If a member objects, first ask for debate, then vote and then announce the vote.

Requesting Points of Something

Certain situations need attention during the meeting, but they don’t require a motion, second, debate or voting. It’s permissible to state a point during a meeting where the chairperson needs to handle a situation right away. Board members can declare a Point of Order, Point of Information, Point of Inquiry or Point of Personal Privilege.

Point of Order: Draws attention to a breach of rules, improper procedure, breaching of established practices, etc.

Point of Information: A member may need to bring up an additional point or additional information (in the form of a nondebatable statement) so that the other members can make fully informed votes.

Point of Inquiry: A member may use point of inquiry to ask for clarification in a report to make better voting decisions.

Point of Personal Privilege: A member may use point of personal privilege to address the physical comfort of the setting such as temperature or noise. Members may also use it to address the accuracy of published reports or the accuracy of a member’s conduct.

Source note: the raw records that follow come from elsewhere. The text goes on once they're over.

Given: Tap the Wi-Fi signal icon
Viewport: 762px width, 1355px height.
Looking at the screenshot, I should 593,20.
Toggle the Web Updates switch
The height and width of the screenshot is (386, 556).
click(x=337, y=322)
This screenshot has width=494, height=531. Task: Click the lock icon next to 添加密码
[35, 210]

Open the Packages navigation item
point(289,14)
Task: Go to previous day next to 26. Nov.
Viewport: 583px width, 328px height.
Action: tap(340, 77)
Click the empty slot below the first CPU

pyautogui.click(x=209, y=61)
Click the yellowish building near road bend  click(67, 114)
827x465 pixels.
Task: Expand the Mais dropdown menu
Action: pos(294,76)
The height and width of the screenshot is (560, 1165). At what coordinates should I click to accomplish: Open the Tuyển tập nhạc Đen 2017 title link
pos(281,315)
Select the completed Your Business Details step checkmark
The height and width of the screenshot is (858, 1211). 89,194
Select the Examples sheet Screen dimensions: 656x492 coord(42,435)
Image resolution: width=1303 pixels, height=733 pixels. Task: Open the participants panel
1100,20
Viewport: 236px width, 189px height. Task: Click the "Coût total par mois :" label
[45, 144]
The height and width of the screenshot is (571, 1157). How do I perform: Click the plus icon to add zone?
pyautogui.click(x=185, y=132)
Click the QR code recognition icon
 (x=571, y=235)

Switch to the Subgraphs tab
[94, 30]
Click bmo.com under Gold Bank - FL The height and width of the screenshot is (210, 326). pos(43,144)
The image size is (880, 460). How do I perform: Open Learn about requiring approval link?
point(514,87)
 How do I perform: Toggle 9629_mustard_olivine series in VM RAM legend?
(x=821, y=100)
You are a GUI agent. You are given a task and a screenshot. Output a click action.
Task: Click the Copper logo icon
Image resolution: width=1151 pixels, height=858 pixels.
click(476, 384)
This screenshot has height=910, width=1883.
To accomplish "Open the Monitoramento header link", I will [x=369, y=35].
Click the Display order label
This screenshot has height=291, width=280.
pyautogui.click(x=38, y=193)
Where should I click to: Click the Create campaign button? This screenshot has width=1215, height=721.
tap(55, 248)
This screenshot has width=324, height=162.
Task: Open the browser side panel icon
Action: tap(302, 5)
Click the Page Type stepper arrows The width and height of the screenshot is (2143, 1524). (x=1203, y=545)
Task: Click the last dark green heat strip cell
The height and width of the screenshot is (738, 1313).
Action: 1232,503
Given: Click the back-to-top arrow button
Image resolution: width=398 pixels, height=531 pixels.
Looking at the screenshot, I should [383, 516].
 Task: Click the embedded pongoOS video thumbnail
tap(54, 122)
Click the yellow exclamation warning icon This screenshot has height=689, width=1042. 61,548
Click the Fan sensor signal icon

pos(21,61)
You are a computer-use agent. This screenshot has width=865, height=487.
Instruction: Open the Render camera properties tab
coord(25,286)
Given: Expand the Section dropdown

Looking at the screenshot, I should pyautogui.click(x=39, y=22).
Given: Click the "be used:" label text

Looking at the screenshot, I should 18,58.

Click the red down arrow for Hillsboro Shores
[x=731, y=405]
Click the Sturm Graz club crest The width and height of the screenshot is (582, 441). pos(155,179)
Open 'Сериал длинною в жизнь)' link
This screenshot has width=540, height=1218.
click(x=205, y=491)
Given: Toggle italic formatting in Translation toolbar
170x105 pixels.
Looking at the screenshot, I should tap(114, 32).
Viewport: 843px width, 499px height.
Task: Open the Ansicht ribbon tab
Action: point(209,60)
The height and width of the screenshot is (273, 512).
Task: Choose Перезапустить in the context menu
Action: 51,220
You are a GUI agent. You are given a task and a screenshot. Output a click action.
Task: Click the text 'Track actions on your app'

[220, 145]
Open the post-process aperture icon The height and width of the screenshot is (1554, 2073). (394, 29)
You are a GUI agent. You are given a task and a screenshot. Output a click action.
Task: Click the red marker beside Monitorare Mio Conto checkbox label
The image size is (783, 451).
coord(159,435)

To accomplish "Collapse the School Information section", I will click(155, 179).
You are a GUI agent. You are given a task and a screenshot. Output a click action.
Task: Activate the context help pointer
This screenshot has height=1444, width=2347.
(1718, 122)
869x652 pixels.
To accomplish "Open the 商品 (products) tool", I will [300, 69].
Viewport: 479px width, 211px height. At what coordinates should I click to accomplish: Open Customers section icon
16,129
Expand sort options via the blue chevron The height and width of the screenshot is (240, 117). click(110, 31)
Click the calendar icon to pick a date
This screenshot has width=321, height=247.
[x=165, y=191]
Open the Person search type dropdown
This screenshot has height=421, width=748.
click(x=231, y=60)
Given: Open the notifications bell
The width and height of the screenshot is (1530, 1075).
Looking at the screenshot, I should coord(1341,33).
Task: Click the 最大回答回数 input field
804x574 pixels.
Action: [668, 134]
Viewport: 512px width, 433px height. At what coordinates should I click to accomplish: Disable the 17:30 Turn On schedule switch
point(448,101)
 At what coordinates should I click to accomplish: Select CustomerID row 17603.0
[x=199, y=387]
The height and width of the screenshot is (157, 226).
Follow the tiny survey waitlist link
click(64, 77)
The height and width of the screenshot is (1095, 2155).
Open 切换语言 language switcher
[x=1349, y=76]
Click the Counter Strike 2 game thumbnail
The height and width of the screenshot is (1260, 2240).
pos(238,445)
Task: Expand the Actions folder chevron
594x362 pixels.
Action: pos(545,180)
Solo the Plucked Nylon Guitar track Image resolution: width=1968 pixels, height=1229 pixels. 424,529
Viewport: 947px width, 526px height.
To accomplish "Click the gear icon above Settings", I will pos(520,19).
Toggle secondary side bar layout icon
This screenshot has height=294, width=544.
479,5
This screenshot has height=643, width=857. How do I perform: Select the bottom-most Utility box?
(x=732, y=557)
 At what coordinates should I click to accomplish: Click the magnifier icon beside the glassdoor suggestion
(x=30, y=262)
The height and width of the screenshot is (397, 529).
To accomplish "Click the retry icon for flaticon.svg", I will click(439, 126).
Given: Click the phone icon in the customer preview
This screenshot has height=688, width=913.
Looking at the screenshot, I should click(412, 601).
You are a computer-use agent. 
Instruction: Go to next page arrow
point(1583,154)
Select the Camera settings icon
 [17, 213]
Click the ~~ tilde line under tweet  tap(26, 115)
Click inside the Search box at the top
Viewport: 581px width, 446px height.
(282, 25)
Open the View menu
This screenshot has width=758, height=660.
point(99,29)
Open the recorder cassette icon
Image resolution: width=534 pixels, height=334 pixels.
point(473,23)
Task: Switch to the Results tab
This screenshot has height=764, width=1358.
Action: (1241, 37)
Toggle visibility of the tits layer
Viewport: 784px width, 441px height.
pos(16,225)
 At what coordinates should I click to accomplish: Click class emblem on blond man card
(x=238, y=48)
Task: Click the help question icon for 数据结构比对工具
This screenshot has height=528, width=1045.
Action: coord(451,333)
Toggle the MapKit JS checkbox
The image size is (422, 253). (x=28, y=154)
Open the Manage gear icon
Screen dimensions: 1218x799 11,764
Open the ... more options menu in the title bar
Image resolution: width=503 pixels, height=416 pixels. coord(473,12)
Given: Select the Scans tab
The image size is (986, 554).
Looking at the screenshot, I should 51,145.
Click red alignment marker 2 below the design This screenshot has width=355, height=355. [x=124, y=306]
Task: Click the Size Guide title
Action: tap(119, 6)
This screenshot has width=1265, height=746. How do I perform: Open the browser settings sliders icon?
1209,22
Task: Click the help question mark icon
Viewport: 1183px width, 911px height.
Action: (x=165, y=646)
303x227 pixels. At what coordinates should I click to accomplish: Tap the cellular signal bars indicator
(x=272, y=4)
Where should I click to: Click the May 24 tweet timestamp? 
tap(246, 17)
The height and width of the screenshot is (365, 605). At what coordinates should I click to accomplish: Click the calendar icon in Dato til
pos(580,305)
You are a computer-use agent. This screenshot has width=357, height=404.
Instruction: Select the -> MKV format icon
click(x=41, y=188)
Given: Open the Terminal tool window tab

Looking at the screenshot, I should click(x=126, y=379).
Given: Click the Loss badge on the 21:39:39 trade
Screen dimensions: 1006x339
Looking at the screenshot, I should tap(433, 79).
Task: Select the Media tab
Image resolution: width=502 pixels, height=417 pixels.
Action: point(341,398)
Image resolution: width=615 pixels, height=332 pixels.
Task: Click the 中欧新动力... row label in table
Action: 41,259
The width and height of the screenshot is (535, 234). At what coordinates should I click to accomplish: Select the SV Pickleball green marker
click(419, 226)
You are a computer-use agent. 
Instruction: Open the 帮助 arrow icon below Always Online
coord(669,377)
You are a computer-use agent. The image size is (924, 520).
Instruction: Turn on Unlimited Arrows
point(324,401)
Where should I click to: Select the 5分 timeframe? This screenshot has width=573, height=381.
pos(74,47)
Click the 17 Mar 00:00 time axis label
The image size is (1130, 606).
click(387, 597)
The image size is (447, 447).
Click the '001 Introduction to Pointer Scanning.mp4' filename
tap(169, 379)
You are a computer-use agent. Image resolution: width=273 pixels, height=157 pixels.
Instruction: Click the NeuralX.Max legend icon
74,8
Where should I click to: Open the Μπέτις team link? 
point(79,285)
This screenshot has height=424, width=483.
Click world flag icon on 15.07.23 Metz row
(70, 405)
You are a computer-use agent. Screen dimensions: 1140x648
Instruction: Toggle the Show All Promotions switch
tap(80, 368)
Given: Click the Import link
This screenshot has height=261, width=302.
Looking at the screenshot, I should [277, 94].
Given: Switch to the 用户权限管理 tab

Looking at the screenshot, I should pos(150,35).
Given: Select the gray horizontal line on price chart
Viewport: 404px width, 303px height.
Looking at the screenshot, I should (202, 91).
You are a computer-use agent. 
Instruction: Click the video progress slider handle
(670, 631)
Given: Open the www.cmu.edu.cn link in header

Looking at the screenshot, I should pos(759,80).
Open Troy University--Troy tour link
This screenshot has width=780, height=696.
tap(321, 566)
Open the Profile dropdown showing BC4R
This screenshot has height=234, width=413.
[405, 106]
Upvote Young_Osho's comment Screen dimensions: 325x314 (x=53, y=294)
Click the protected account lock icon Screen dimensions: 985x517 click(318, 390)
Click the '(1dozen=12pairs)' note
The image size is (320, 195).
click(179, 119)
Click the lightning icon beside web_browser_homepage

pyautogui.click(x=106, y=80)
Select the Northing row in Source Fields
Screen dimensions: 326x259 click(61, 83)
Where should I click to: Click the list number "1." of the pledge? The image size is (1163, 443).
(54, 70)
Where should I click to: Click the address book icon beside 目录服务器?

Robert's Rules Cheat SheetRobert's Rules Cheat Sheet

*A member may make a motion to reconsider something that was already disposed; however, the reconsidered motion may not be subsequently reconsidered. A motion to reconsider must be made during the same meeting and can extend to a meeting that lasts for more than one day.

Tips and Reminders for Chairpersons

Robert’s Rules of Order, which is also widely known as parliamentary procedure, was developed to ensure that meetings are fair, efficient, democratic and orderly. A skilled chairperson allows all members to voice their opinions in an orderly manner so that everyone in the meeting can hear and be heard. The following tips and reminders will help chairpersons to run a successful and productive meeting without being run over or running over others.

  • Follow the agenda to keep the group moving toward its goals.
  • Let the group do its own work; don’t overcommand.
  • Control the flow of the meeting by recognizing members who ask to speak.
  • Let all members speak once before allowing anyone to speak a second time.
  • When discussions get off-track, gently guide the group back to the agenda.
  • Model courtesy and respect, and insist that others do the same.
  • Help to develop the board’s skills in parliamentary procedure by properly using motions and points of order.
  • Give each speaker your undivided attention.
  • Keep an emotional pulse on the discussions.
  • Allow a consensus to have the final authority of the group.

All board members should be familiar with Robert’s Rules of Order, which they can find online and in bookstores.